Since my last blog post was so long, I actually left out an important step of the model-building process to simplify things a bit. But in order to accurately evaluate your model, you actually need to test it on data that you didn’t use to train it. Remember the issues with overfitting I mentioned in the last post? It turns out that training and testing your model on the same dataset often leads to overfitting. Frequently, the model learns your specific training data extremely well, and the algorithm working behind the scenes congratulates itself on a job well done. “Good job!” it thinks. “You obtained 100% accuracy on all of the data you’ve ever seen for this problem! My work is done here.” Unfortunately, real life modeling situations aren’t so easy. For instance, let’s say that we have a dataset that looks like this:

So this model fits this particular dataset almost perfectly:

Does that model truly describe the overall process generating the data? If we only test the model on the data we used to train it, it appears the model is almost completely accurate. But look what happens when we test the model on a few new data points:

That result is not nearly as encouraging.

At this point, you may be thinking, “Ok, I understand the importance of testing a model on a new dataset that was not used to train it. But I’m not as lucky as you were in that example! I just have one dataset; there’s no new data that will magically fall into my lap!” Luckily for you, Alteryx has a tool that is intended for this exact problem. It’s called the Create Samples tool. The trick is that you need to use this tool before building your model. So your workflow will look something like this:

(Note that the Create Samples tool is a different color in versions of Alteryx before 10.5. But the tool is the same in all versions.)

The Create Samples tool randomly selects a portion of your data to flow out of the E output and another portion to flow out of the V output. If the numbers you select for the Estimation sample percent and the Validation sample percent sum to less than 100, the remainder will flow out of the H output. (In this post, we will only use the E and V outputs, so the percentages we select for E and V will always add up to 100.)

The Random seed controls which records get sent to which outputs. So if you want to re-run the workflow with different records in each output, you should change the Random seed.

Here, 80% of the data will be in the E output, and the other 20% will be in the V output. The Random seed is currently at 1, but we can change it if we want to see the results with different records in each output.

How do I know I’m ready to use the validation sample?
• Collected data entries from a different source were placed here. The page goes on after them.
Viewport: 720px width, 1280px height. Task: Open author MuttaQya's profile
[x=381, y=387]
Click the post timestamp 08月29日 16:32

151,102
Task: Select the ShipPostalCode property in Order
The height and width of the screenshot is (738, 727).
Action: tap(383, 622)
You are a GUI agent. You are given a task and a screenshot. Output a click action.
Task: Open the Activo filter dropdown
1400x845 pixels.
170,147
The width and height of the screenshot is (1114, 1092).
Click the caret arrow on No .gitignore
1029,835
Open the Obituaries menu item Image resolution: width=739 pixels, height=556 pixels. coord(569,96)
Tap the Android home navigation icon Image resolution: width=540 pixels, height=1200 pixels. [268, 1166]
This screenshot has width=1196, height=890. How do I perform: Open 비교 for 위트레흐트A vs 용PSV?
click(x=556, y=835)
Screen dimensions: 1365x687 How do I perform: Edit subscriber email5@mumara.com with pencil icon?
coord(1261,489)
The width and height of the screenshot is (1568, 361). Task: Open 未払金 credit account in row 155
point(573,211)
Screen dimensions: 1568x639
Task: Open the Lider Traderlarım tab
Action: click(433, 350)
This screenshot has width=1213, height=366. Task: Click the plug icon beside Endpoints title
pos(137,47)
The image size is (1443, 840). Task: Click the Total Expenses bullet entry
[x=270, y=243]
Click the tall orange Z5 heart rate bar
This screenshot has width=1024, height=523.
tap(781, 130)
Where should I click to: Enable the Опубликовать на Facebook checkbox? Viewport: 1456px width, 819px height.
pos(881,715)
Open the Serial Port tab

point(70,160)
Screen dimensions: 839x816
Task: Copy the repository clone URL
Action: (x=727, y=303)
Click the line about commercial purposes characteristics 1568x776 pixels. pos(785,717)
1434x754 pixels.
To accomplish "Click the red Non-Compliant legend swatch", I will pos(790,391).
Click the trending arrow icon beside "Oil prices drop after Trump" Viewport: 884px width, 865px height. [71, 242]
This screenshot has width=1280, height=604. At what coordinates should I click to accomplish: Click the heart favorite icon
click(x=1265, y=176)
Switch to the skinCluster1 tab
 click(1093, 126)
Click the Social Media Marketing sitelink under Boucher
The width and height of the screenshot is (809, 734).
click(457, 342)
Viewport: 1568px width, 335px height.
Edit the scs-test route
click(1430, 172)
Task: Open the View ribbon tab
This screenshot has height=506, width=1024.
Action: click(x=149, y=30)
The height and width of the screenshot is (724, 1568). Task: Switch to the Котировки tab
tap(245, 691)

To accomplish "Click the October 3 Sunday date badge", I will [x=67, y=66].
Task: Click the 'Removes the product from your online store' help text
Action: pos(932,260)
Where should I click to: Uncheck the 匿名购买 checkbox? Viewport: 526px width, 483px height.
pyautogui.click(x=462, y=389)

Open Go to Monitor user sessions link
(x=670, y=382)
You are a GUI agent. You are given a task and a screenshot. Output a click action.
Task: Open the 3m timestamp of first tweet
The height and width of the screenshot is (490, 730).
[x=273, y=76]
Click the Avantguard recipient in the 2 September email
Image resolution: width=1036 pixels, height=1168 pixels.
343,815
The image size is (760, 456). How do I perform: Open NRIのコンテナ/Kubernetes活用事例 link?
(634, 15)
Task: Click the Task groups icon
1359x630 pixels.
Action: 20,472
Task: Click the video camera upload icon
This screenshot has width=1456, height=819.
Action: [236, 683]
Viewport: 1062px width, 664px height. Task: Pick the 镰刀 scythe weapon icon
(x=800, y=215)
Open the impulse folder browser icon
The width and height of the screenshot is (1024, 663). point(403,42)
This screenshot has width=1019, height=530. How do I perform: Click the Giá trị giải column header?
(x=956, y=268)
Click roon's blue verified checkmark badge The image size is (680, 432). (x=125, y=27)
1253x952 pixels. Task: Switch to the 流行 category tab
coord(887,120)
Before we test our model on the validation sample, we need to do some basic checking using the “R” output from the model. I touched on the “R” output briefly in my previous post, but there’s a lot more to learn about interpreting the information in this output. (In fact, there’s so much to learn that I’ll still have to leave out a few things in this post. But if you’re interested in learning more, you should enroll in the Alteryx Udacity Business Analyst Nanodegree program.)

I’ll limit the discussion here to the Linear Regression tool, but you can engage in a similar process with other tools. From now on, I’ll limit this post to regression models. The steps for classification models are relatively similar, but feel free to request a future post on evaluating classification models if you’d like to learn more.

The Coefficients section of the “R” output gives valuable information about the coefficients of the linear regression model. (Recall that the model’s coefficients are the numbers that determine how much of an effect each variable has on the model.)

Before looking at this section, you should choose a significance level for your variables. A significance level is the upper bound for the probability that the coefficients obtained values as large as they did by chance. For instance, choosing a significance level of .05 means that we discard all variables that had a 5% or greater probability of having their modeled magnitudes by chance. The most typical significance level is .05, but you can choose a different level depending on your problem. In some situations, including extra variables is a bigger problem than excluding necessary variables; models for those cases generally rely on lower significance levels.

The Estimate column gives the estimated value of each coefficient. A glance at this column to see if the estimated coefficient values are sensible should suffice at this point. For example, if you see a large negative coefficient on a variable that you expect to have a positive effect, you should look over your data preparation steps and data collection process. But if your coefficients are all relatively reasonable, you can proceed.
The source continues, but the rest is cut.